Ilustración: Alexandra Prado.

—No había lugar para la esperanza. Todo era terrible, todo empeoraba cada día.

Laura, aunque no lo parezca, no siempre deja entrever lo que verdaderamente siente. Cada una de las memorias que cuenta las narra con una calma y compostura inquebrantable. Pero la conozco. Y en ella surgen destellos de pena y asombro. En cada silencio que hay, entre cada una de sus respuestas, noto que regresa mentalmente a esos instantes en los que sintió que la vida era efímera. Y en la pandemia, un milagro. Vuelve a su fachada de serenidad una vez más para contar otra de sus experiencias.

“Recuerdo que había fallecido la mamá de una colega y amiga. La encontré en la oficina en estado de shock. Antes de decirle ‘hola’ me gritó un ‘¡Laura, falleció mi mamá!’. Brincaba, pataleaba y lloraba. Y no me acerqué. Me la quedé mirando. Supongo que ella esperaba que le diera un abrazo, pero ambas sabíamos que no debíamos acercarnos”. Laura retrocedió, le dijo que lamentaba su pérdida y se retiró del lugar. “Nunca me voy a olvidar”, me decía mientras entrecerraba los ojos y negaba con la cabeza. 

Ilustración: Alexandra Prado.

Ella admite que la pandemia se convirtió en una mordaza invisible que impedía expresar emociones abiertamente, incluso siendo una persona que no muestra vulnerabilidad. En su trabajo se evitaba conversar. Nadie hablaba. Podía ser peligroso. Laura, al igual que otros enfermeros, comía en un rincón. Sola. Recuerda a otra colega que perdió a su papá y a tres hermanos. “Cuando llegaron las vacunas, y nos vacunaron a todos, la vi llorar desconsoladamente en silencio. Luego la escuché decir que si las vacunas hubieran llegado antes, ni su padre ni hermanos habrían muerto. Y tenía razón”, narra para luego contar que ese fue el caso de varios de sus compañeros.

Nada volverá a ser igual

“Pero bueno, ya lo afrontamos. Ya estamos mejor”, es lo que siempre dice Laura ante cualquier persona que le pregunta por sus anécdotas como enfermera. Siempre con la misma calma que tiene al hablar. Pero me arriesgo a admitir que su serenidad, al menos en esos instantes, es forzada. Lo sé porque sus ojos revelan más cansancio de lo normal, y porque la sonrisa que suele acompañar esa respuesta no dura lo suficiente.
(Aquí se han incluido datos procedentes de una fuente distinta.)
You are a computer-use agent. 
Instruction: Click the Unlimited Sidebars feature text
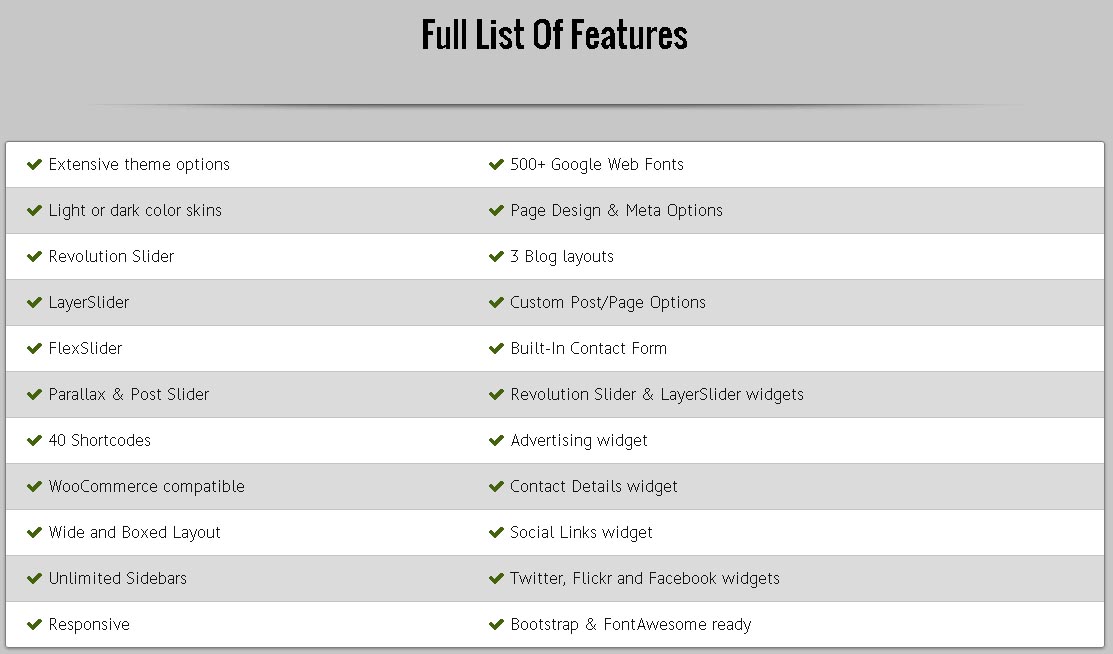[x=118, y=578]
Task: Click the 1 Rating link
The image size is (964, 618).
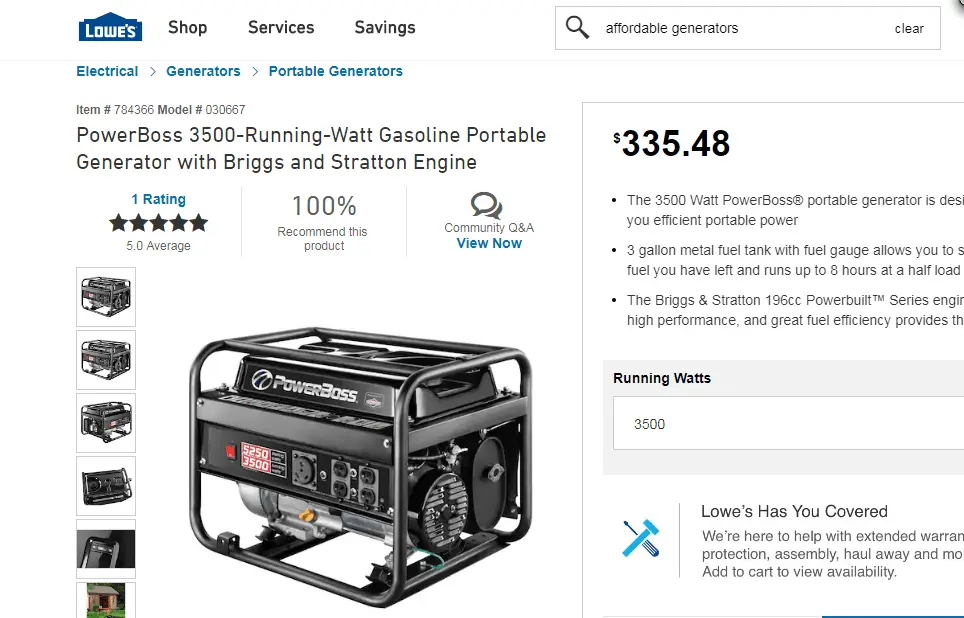Action: pyautogui.click(x=159, y=199)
A veces le parece sorprendente que, de usar uniforme, un mameluco encima, un gorro ceñido al pelo, lentes de protección, una máscara quirúrgica N95, un respirador con filtro y un protector facial, ahora solo deba usar una máscara desechable. Parece lejana la idea de que alguna vez le dolió la cabeza, se deshidrató y se le dificultó respirar por haber estado más de seis horas con toda esa vestimenta. Y a pesar de la ausencia de casos y noticias sobre el virus, aún tiene miedo de contagiarse.

—¿Cuál crees que fue una lección que aprendiste como personal en primera línea?

—Que el Perú no está preparado para ninguna otra pandemia. Ningún personal de salud lo está.

Puedo notar el temor y la fragilidad de sus palabras al confesarlo. Laura cree que contarme gran parte de sus recuerdos no es importante. Es modesta y notablemente humilde en cuanto a su vida profesional. Y a pesar de que intentó minimizar cada uno de sus relatos, ella sabe que es testimonio vivo de un encuentro cercano y agobiante con la muerte. 

Son las ocho de la mañana. Laura terminó su café y yo terminé el mío. Alisto rápidamente mis cosas y ella se despide de mí. “Te veo en la noche”, me dice. Mientras Laura se enfrentó al miedo de morir durante casi dos años, yo experimenté un temor igual de intenso pero de naturaleza diferente: la angustia de perderla a ella, mi madre.